Sydney goes from one record-warm week to the next with the city forecast to consistently reach the mid 20s, more typical of March rather than late May.
For the coming seven days the city is forecast to reach at least 23 degrees each day, making it the warmest week since March. With some days as warm as 26 degrees the average maximum should turn out to be 25 which would make it the warmest week this late in the season on record.
In the 150 years of records the latest in the season the city has had a week this warm was to May 14th. In the week ending May 14th 1957 the city averaged 26 degrees for the week.

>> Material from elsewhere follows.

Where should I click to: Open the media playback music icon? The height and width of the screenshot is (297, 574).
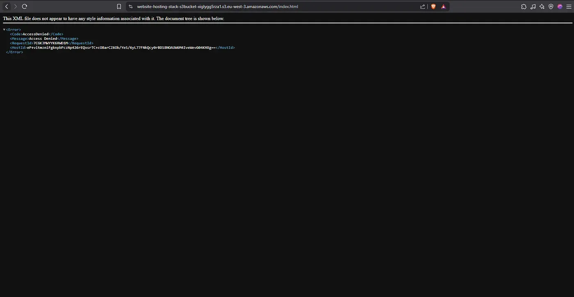533,6
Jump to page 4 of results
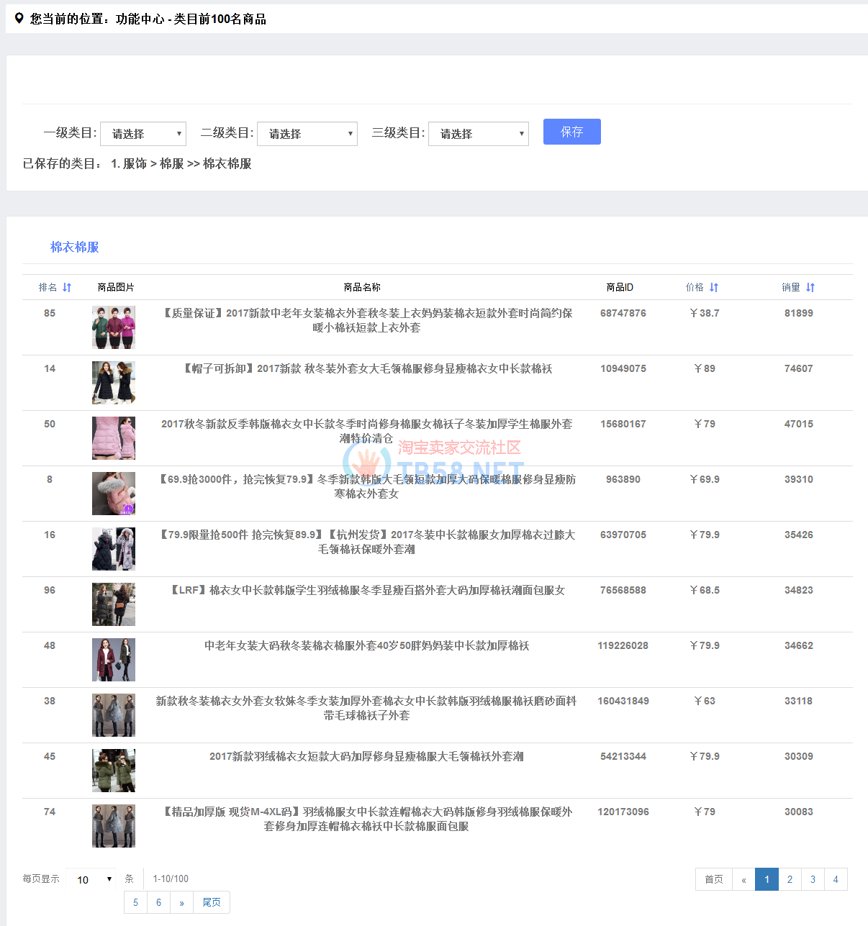The image size is (868, 926). click(836, 879)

With the coming week looking like a record one and the past week being a record-warm one it comes as no surprise that this will almost certainly be a record-warm fortnight and a record-warm month.
The previous warmest May on record was in 1958 when maxima averaged 22.7 degrees. So far this month the average is 22.8 degrees.
This unseasonable warmth has been a result of a near-stationary weather pattern, more typical of late summer or early autumn. It is only once in about 20 years that the pattern behaves in such a fashion this late in the season but this time around it has stagnated longer than normal. A blocking high over the Tasman Sea has been deflecting fronts south of Australia. As a result most of the country has endured late-season warmth not seen since at least the 1950s.
For Sydney and many other places to the north this has had many impacts, including extending the home-brew season. A sharp cold snap early this month almost ended the fermentation season but indoor temperatures have since recovered to about 21 degrees. Brews are now bubbling more readily.